Walmart Inc.’s delivery requirements for its suppliers got even stricter April 1 when new metrics took effect.
In 2016, Walmart announced it would implement an On Time, In Full delivery policy — OTIF — imposing fines for suppliers who deliver goods too early, too late or poorly packaged. The fines, Walmart said, would be 3 percent of the shipment’s value.
The policy originally went into effect in August 2017, and full truckload deliveries had to be OTIF at least 75 percent of the time to avoid fines. Less-than-truckload deliveries had to be OTIF 33 percent of the time to avoid penalties.
As of April 1, FTL deliveries, which had been set to increase to 95 percent OTIF, were given a 85-percent standard, while LTL requirements were bumped to 36 percent.
The OTIF policy is Walmart’s attempt to improve its efficiency and sales by getting and keeping store shelves stocked. This recognizes that a consumer who goes to a Walmart store and can’t find an item is likely to go to a Target or a Dollar General or order the item online.
“It’s a flow initiative at Walmart,” said Colby Beland, vice president of sales at CaseStack in Fayetteville, a logistical provider for packaged goods companies. “How do they get product through their distribution centers and onto their shelves for the consumer to buy without having a lot of bottlenecks in the supply chain? Walmart’s primary goal is when the consumer comes into a store that the product is on the shelf.”
Walmart competitors such as Target, Kroger and Walgreens have similar policies, so this isn’t a case of Walmart playing the bully. Bloomberg reported this past summer that some of Walmart’s suppliers had OTIF success rates as low as 10 percent, according to a presentation by Kendall Trainor, Walmart’s senior director of operations support. Ten percent success is a nice way of saying 90 percent failure.
“Walmart is punitive but they are really not any more punitive than any other retailer,” Beland said. “If [retailers] don’t hold the supplier accountable and they don’t make them work to comply, then there’s no reason for the supplier to not ship when they want to ship and ship how they want to ship. That creates backlogs that make it very inefficient. That ends up costing the retailer money.”
Beland said enforcing a stricter OTIF policy can be an expense-free revenue generator for Walmart.
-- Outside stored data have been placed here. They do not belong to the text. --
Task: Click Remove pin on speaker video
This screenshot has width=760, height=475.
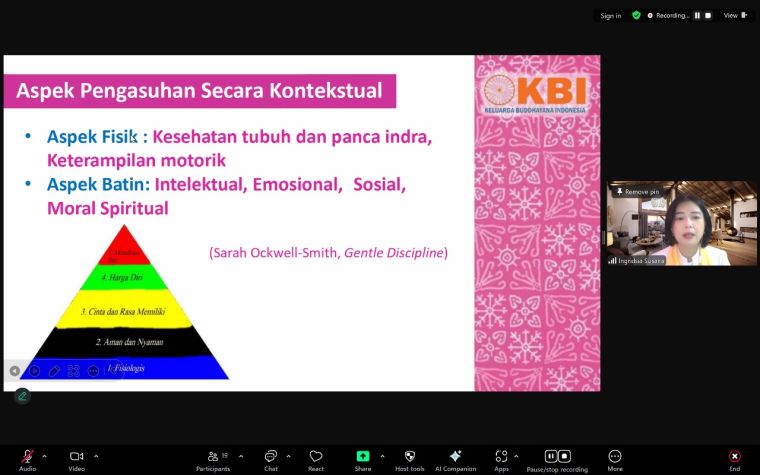Action: click(x=638, y=191)
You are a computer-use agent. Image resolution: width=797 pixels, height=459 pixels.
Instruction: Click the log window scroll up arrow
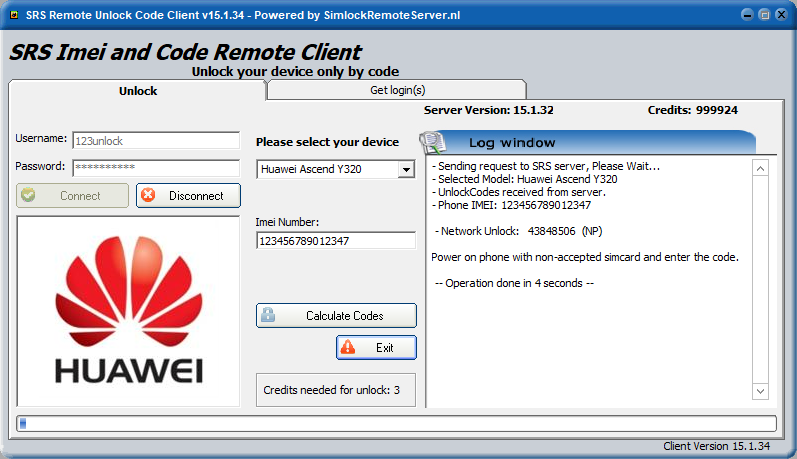pos(760,169)
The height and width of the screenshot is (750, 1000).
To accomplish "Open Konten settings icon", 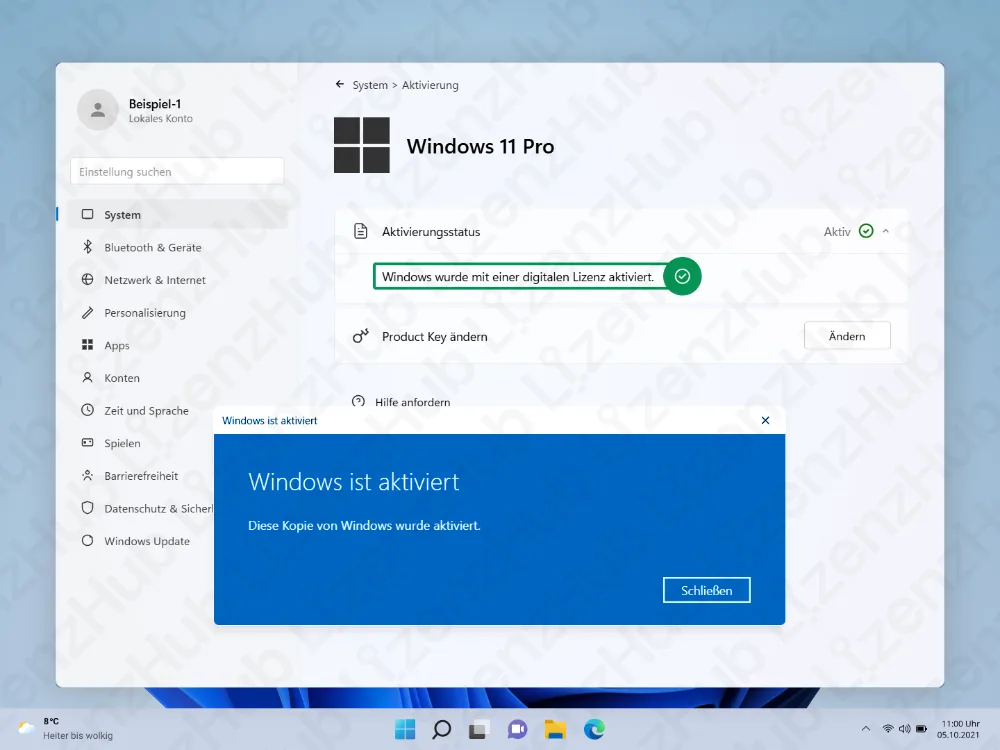I will (89, 377).
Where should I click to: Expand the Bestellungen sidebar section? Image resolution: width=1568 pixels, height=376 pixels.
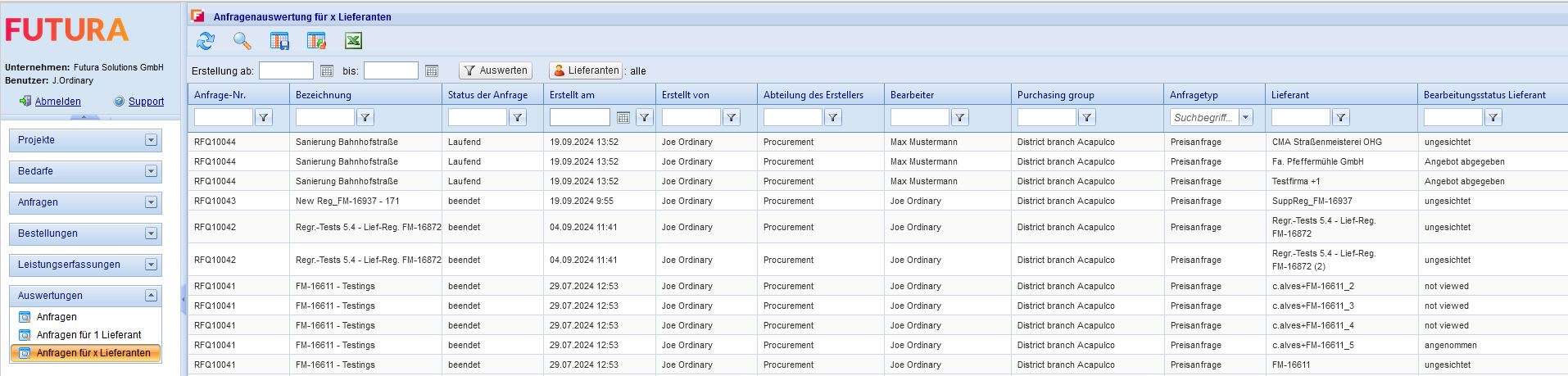tap(151, 233)
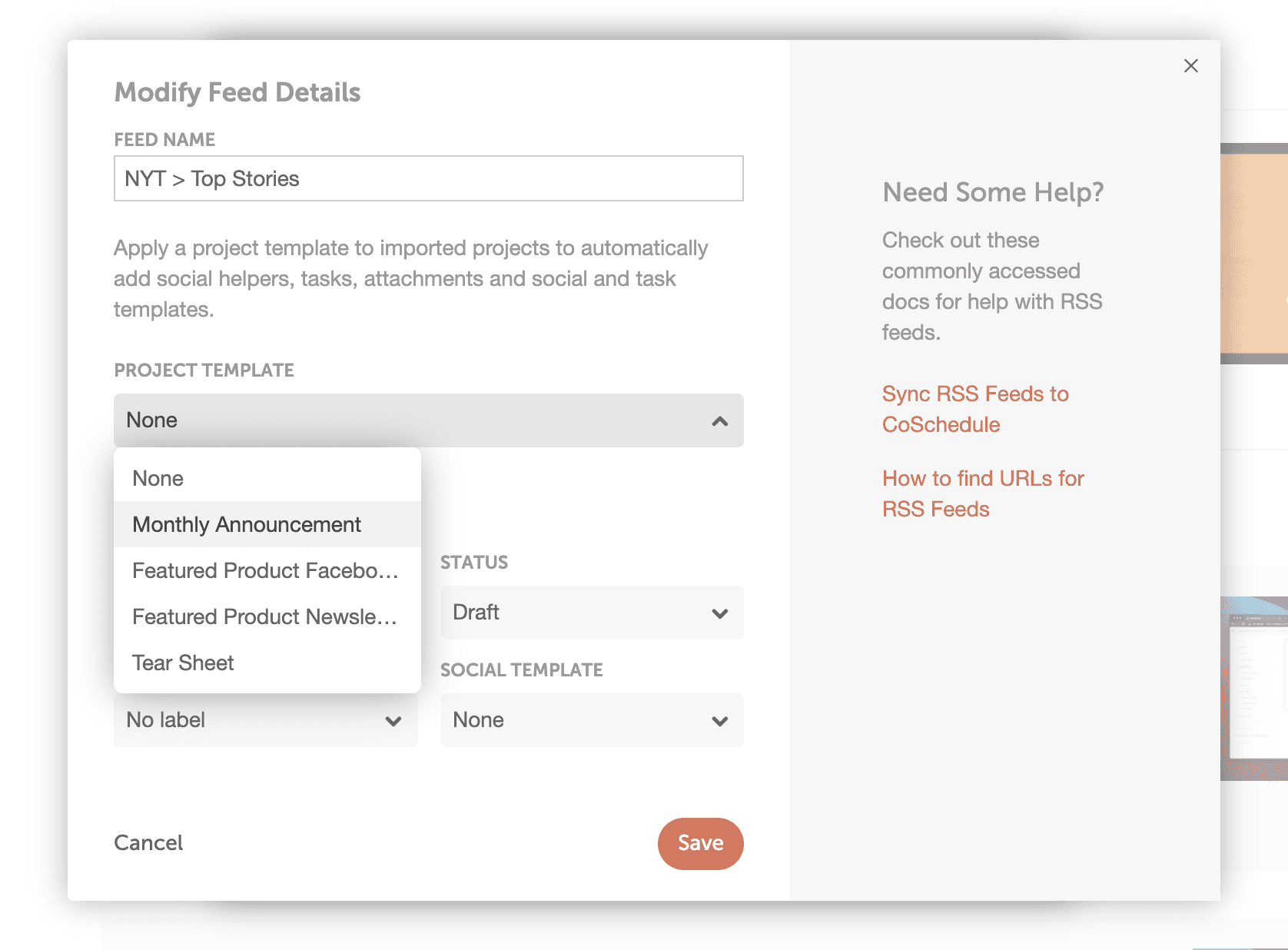Click the down arrow beside Draft

click(719, 613)
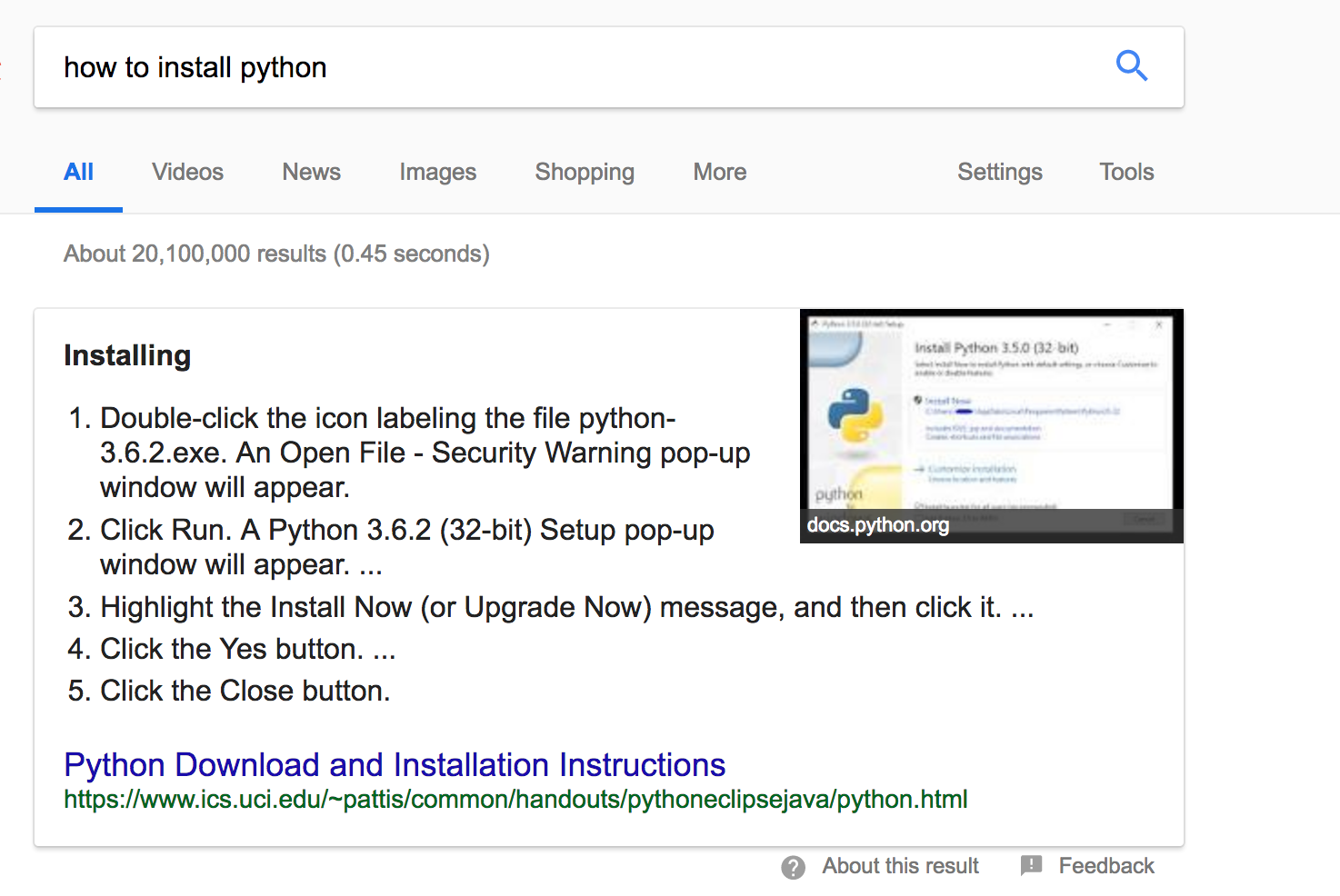Viewport: 1340px width, 896px height.
Task: Click the docs.python.org image caption
Action: [x=878, y=525]
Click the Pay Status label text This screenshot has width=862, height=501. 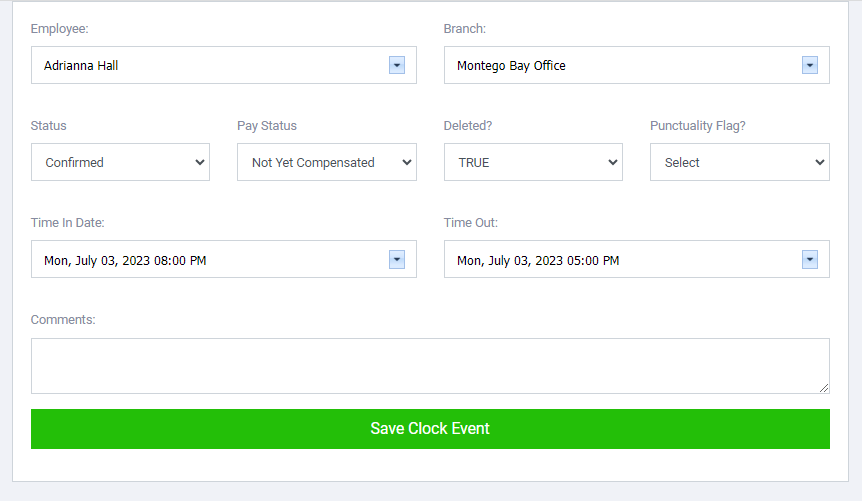click(x=267, y=126)

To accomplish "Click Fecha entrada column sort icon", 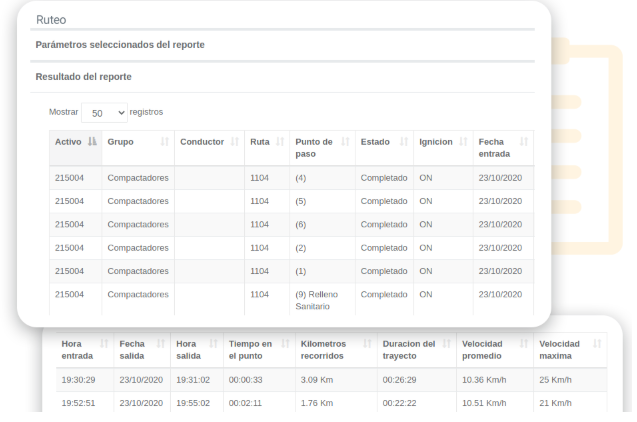I will (x=524, y=142).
Walmart isn’t investing any money in the policy, but if it improves product availability, it will improve in-store sales.
“It’s about having the product on the shelves and in the stores in their current supply chain without them investing any more dollars,” Beland said. “They already have that built. If they can improve the flow of goods through distribution center, they can put those dollars into e-commerce.”
Walmart and other retailers’ delivery policies are running up against the current supply chain environment. Deliveries are made by trucks and truck drivers, and that industry is straining at the seams because of tight capacity and driver shortages.
Beland said another difficulty is faced by smaller suppliers who use LTL deliveries that are not as meticulously pre-scheduled as FTL deliveries from major suppliers. Clorox, which does huge business with Walmart, knows to a pretty pinpoint degree how many whats are going where and when.
Smaller suppliers, who often combined shipments with others, are more ad hoc. It’s one reason Walmart’s requirement for LTL is much lower at 36 percent than FTL’s 85.
“LTL carriers, which is the majority of the suppliers being affected by OTIF, their network is not designed to deliver on a single day,” Beland said. “A LTL doesn’t schedule a delivery to a Walmart [distribution center] until the freight arrives at the terminal. If my freight arrives today and it is due tomorrow, and I go to schedule appointment for tomorrow and there is no appointment because everything is taken in the system, how are you going to deliver on time?”